Informed Consent: The Work of an Early "Anti-Cult" Program

Publication information:

McKanan, Tammy. 2023. “Informed Consent: The Work of an Early ‘Anti-Cult’ Program .” in Uses and Abuses of Power in Alternative Spiritualities . Cambridge, Massachusetts, USA .

Abstract

In the 1970s and 80s, there were academic, organizational, and personal fights around the issue of "cults," distilled into the phrase "the cult wars." Books and papers were written; lawsuits were filed and defended; parents hired "deprogrammers" to remove their children from groups; and ex-member's stories were sometimes dismissed as "axes to grind." The participants in these wars seemed to talk over one another in a high stakes need to define their position as the right one. In the midst of this maelstrom, Unbound, Inc., started serving clients. It was a place for people leaving "cults" to reflect on their experiences in the group and discern next steps. Unbound was a personalized, non-coercive program that emphasized education, self determination, personal discernment, and goal setting.
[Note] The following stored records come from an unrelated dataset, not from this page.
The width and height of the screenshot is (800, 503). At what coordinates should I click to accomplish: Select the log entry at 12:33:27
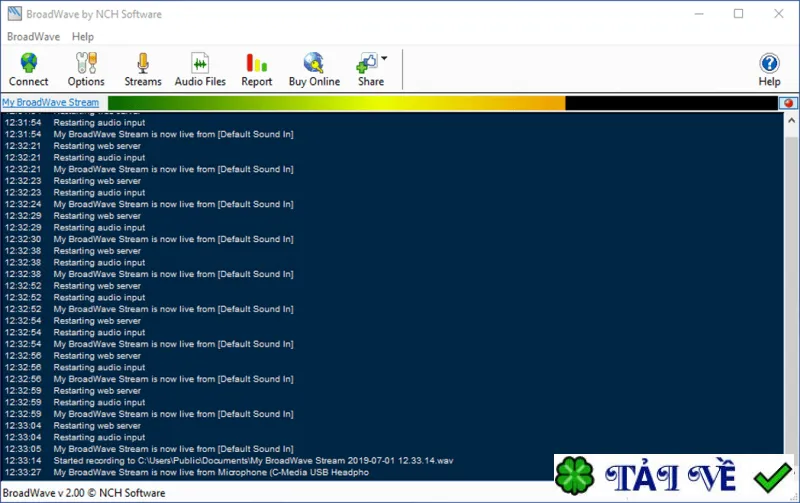pos(187,472)
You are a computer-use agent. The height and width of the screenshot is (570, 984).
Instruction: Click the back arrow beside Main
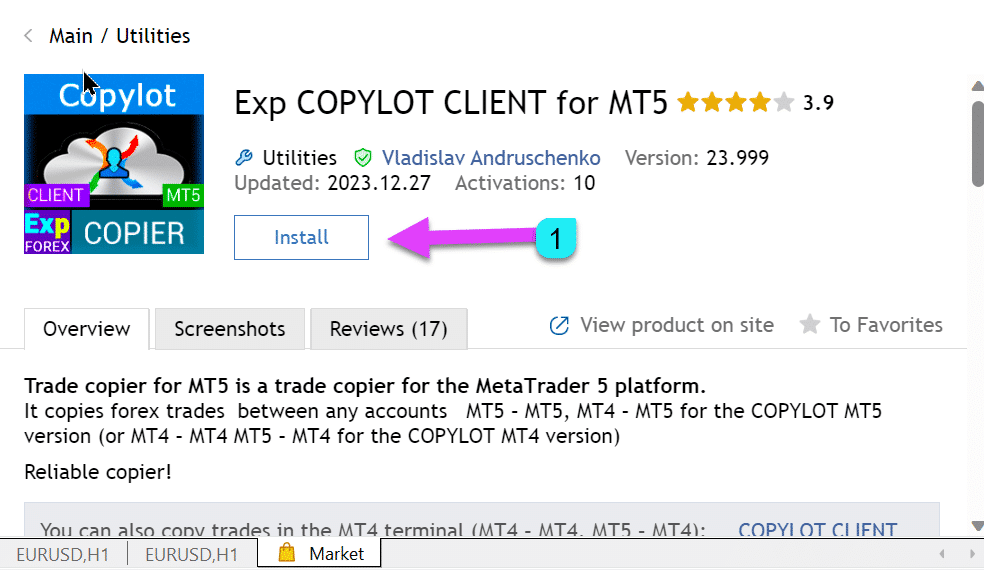click(28, 36)

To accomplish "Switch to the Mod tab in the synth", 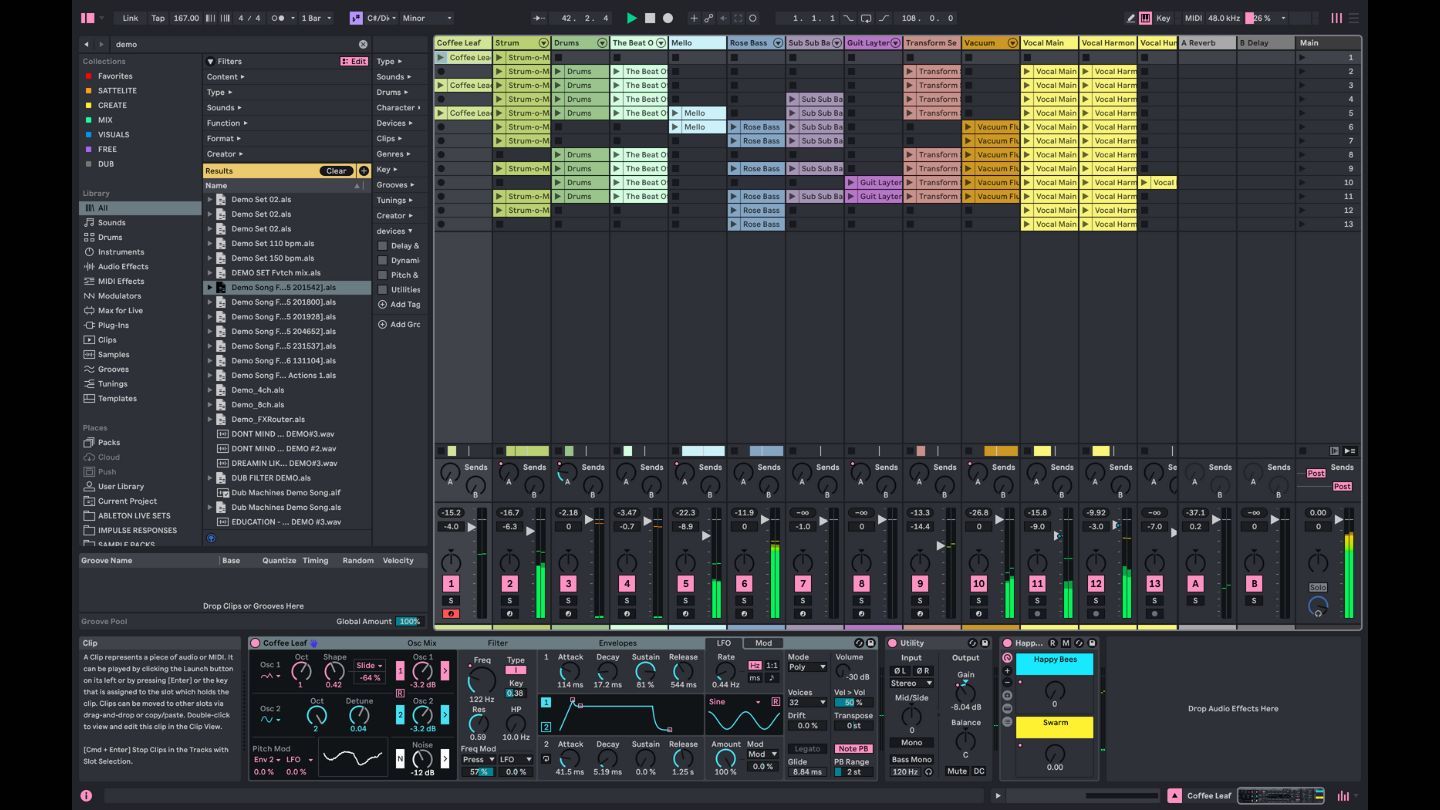I will click(763, 643).
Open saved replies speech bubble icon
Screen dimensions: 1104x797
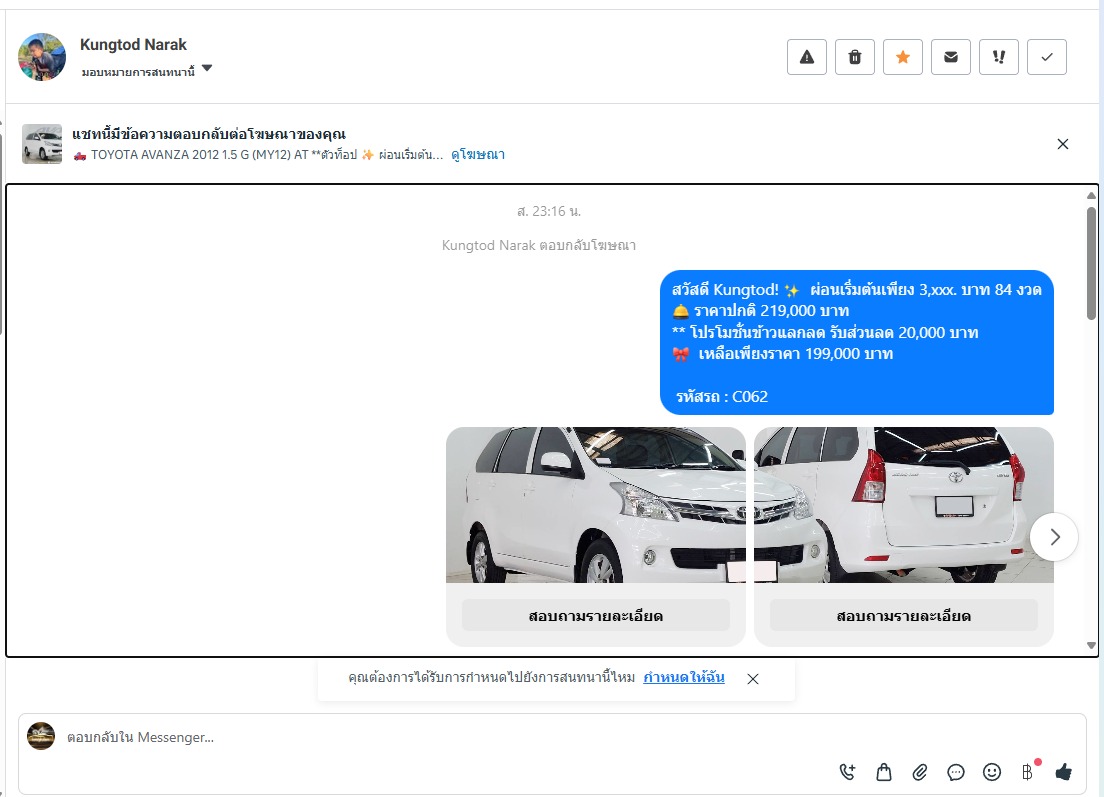tap(956, 771)
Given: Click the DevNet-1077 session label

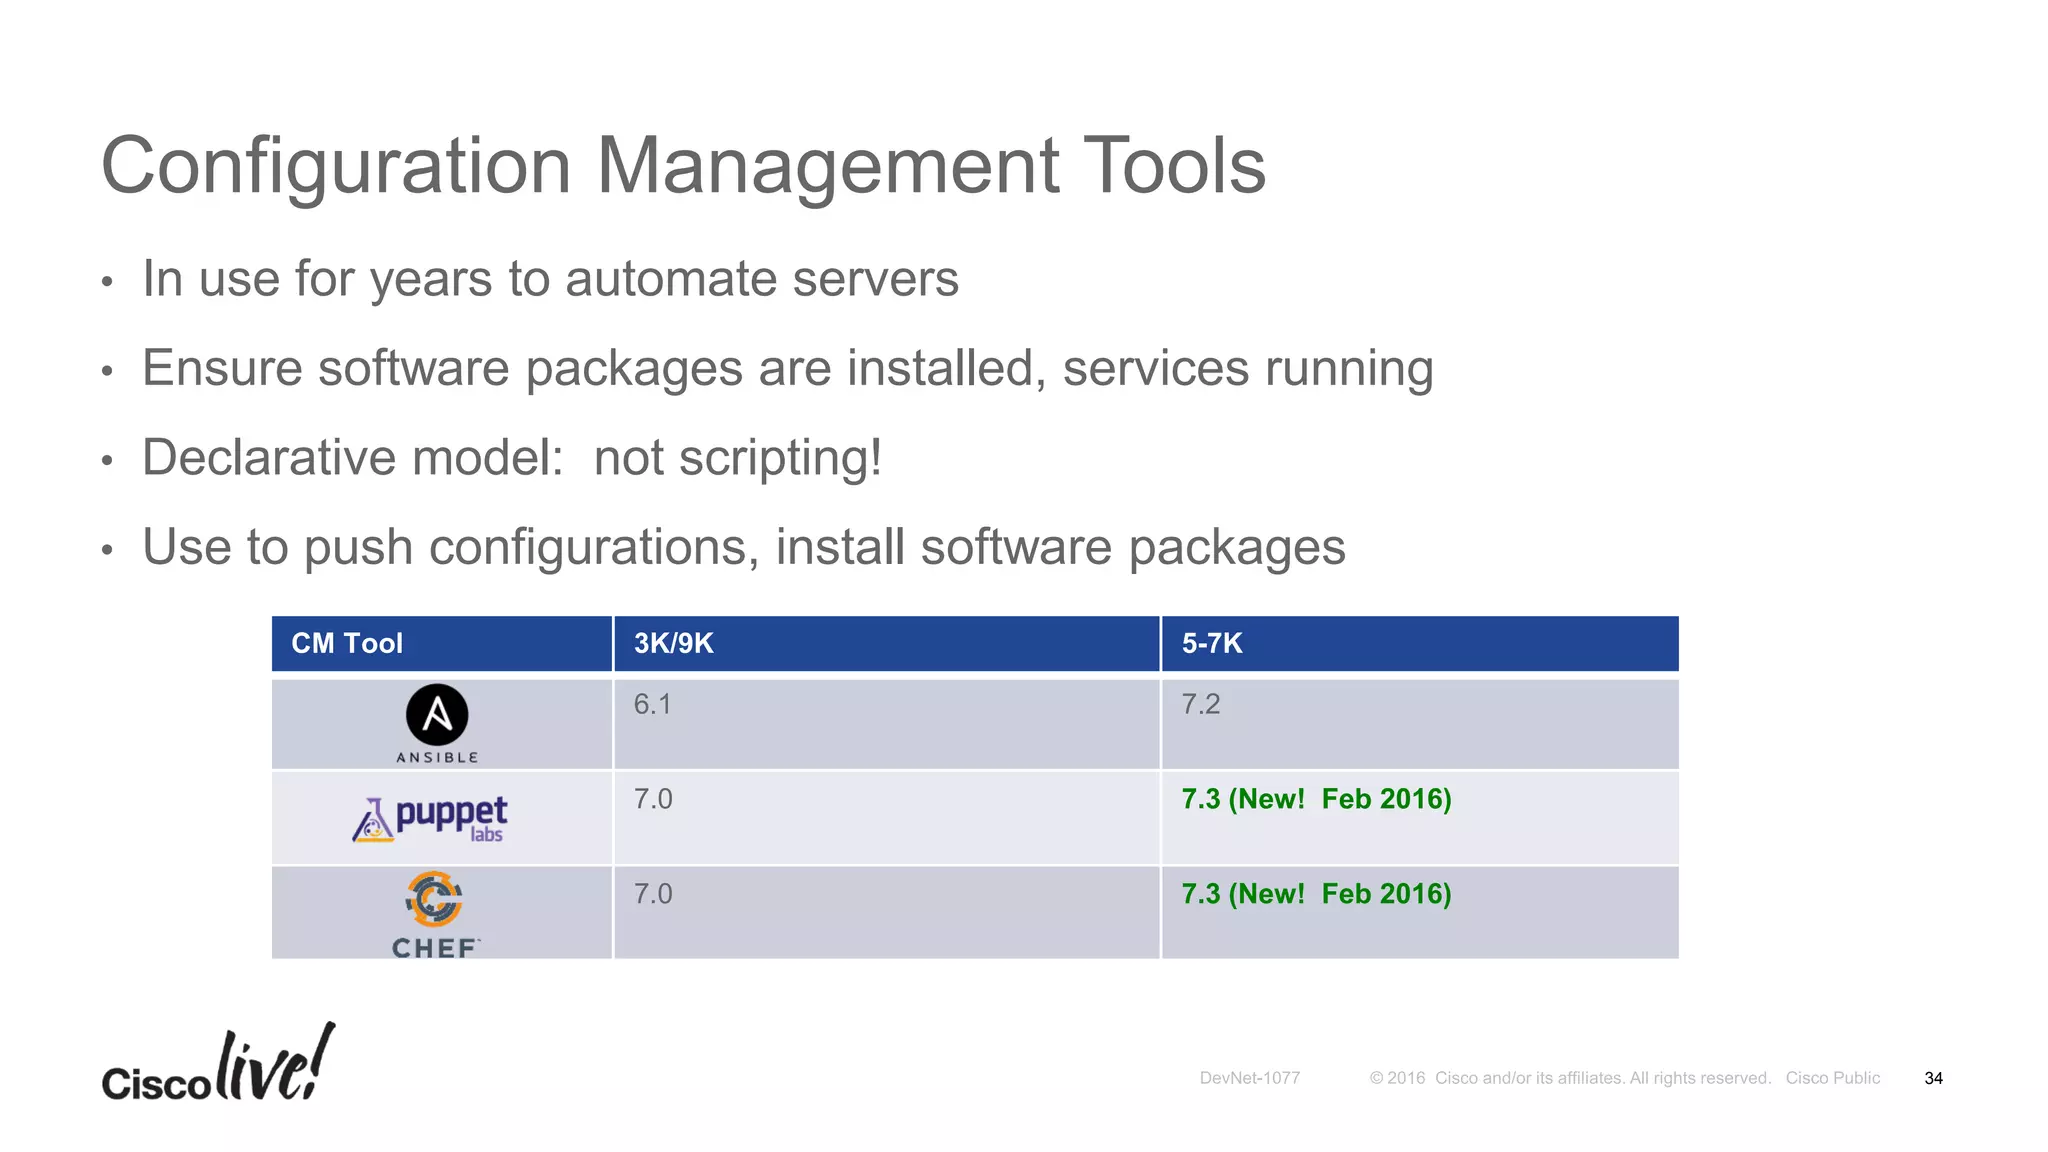Looking at the screenshot, I should pyautogui.click(x=1249, y=1078).
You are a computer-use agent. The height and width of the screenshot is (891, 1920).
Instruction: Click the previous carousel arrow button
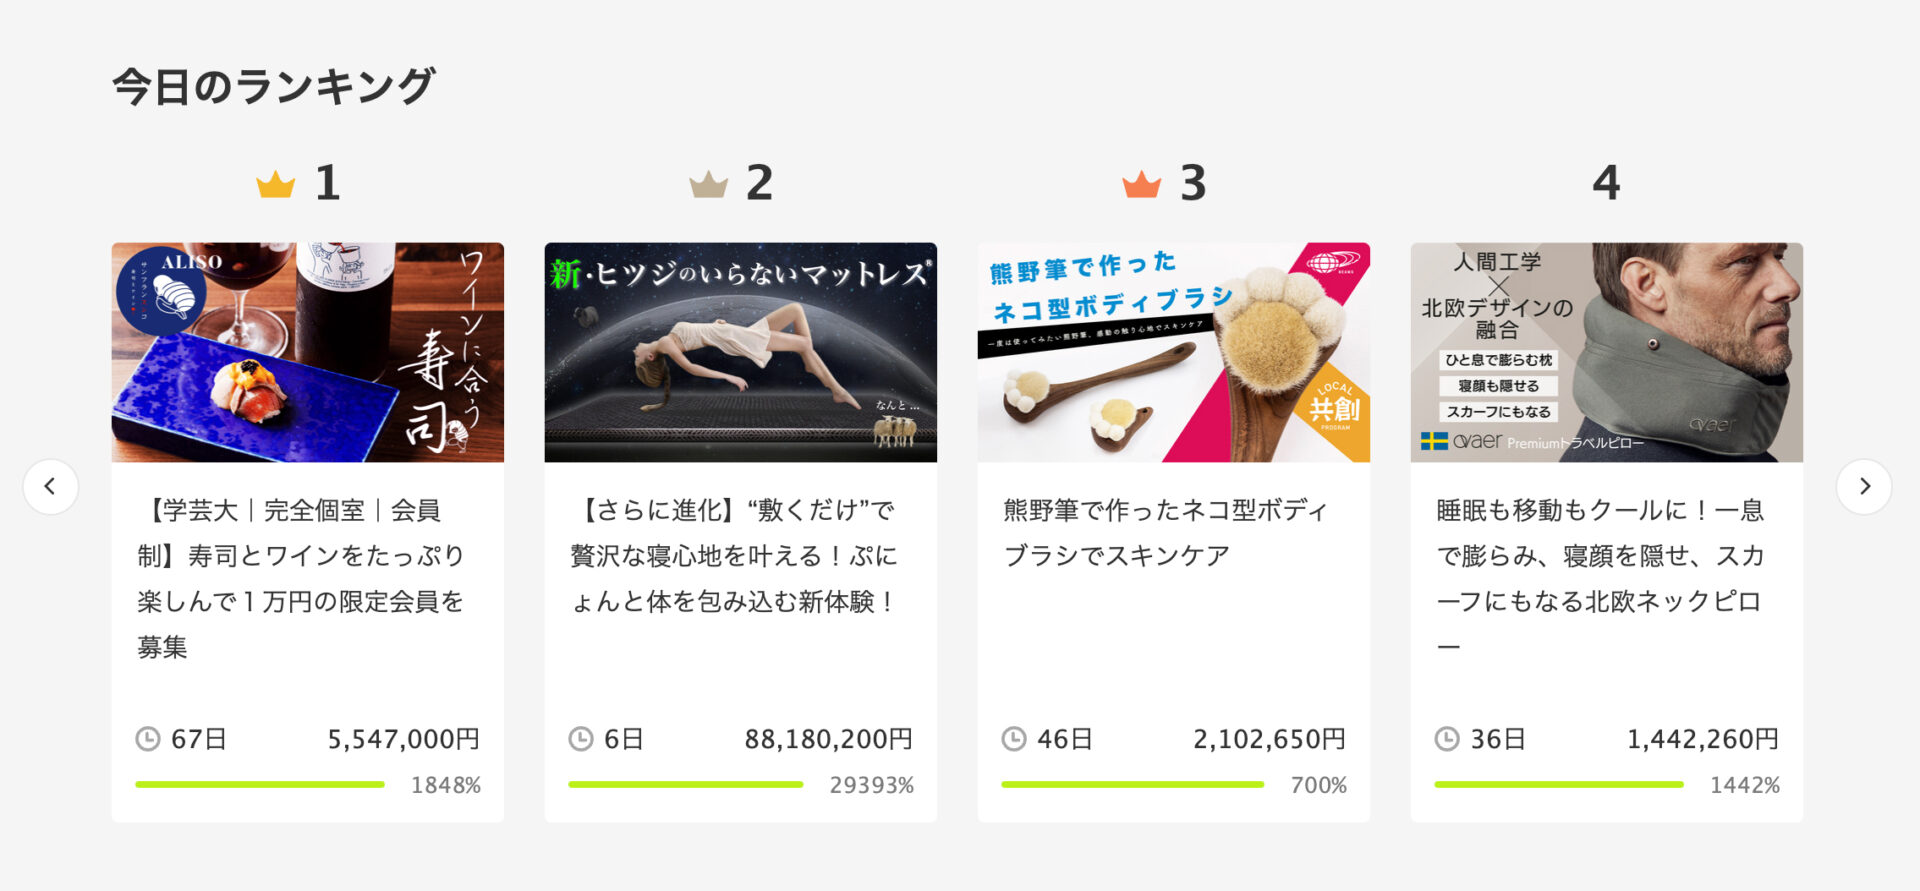[x=50, y=487]
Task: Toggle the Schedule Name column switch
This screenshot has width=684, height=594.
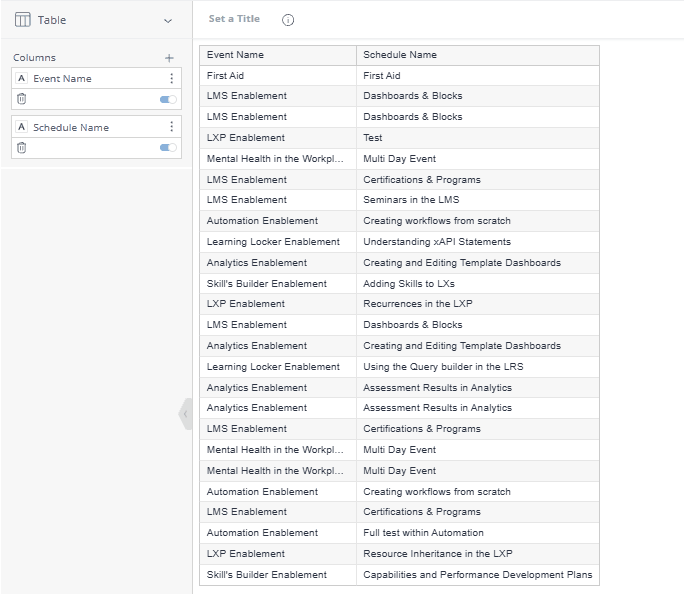Action: (x=168, y=148)
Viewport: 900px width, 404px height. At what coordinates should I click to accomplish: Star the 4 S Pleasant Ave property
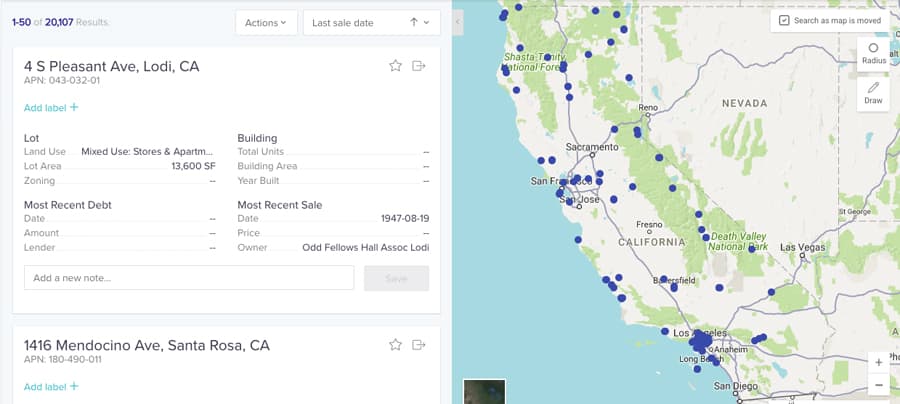click(x=395, y=66)
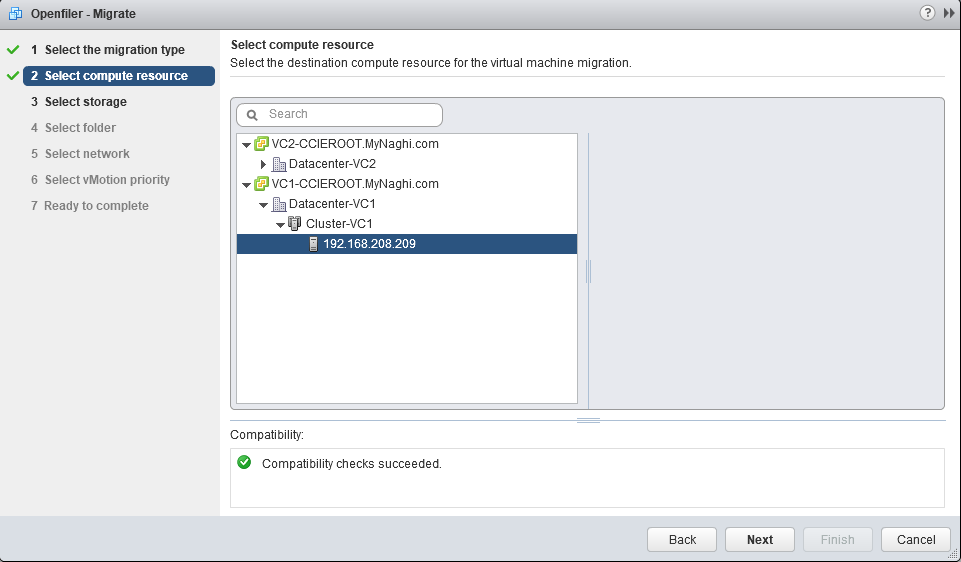Collapse the Cluster-VC1 tree node
Viewport: 961px width, 562px height.
pyautogui.click(x=281, y=224)
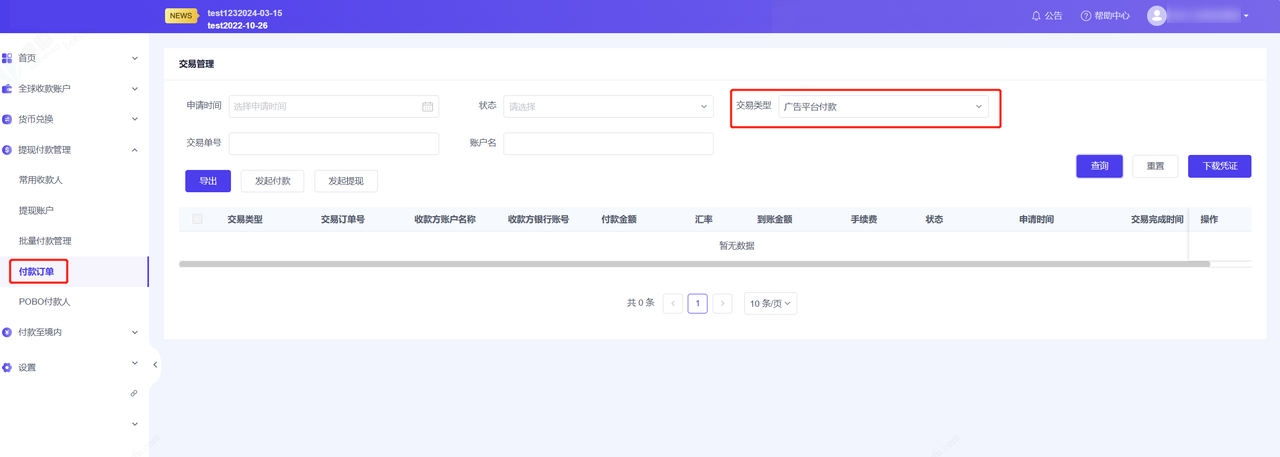The image size is (1280, 457).
Task: Open calendar icon in 申请时间 field
Action: pyautogui.click(x=427, y=106)
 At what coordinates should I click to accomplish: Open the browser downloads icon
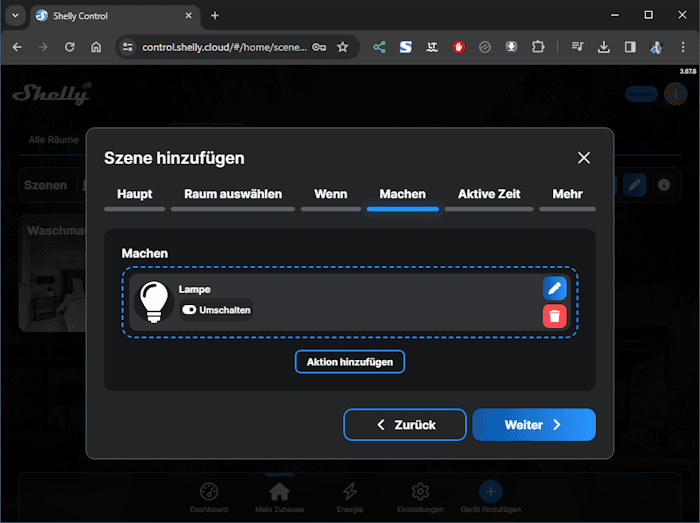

In this session Tammy McKanan will reflect on the work she and her colleagues did at this little known, open-door rehabilitation facility for people leaving totalist organizations.

Bio: Tammy McKanan spent five years working at Unbound, Inc., as a counselor serving people leaving high control, charismatic authoritarian groups. She is a former social worker and nonprofit manager. She has recently graduated from homeschooling her daughter, and has been in a decades-long conversation about NRM groups, coercive persuasion, and power and abuse with the organizer of this conference.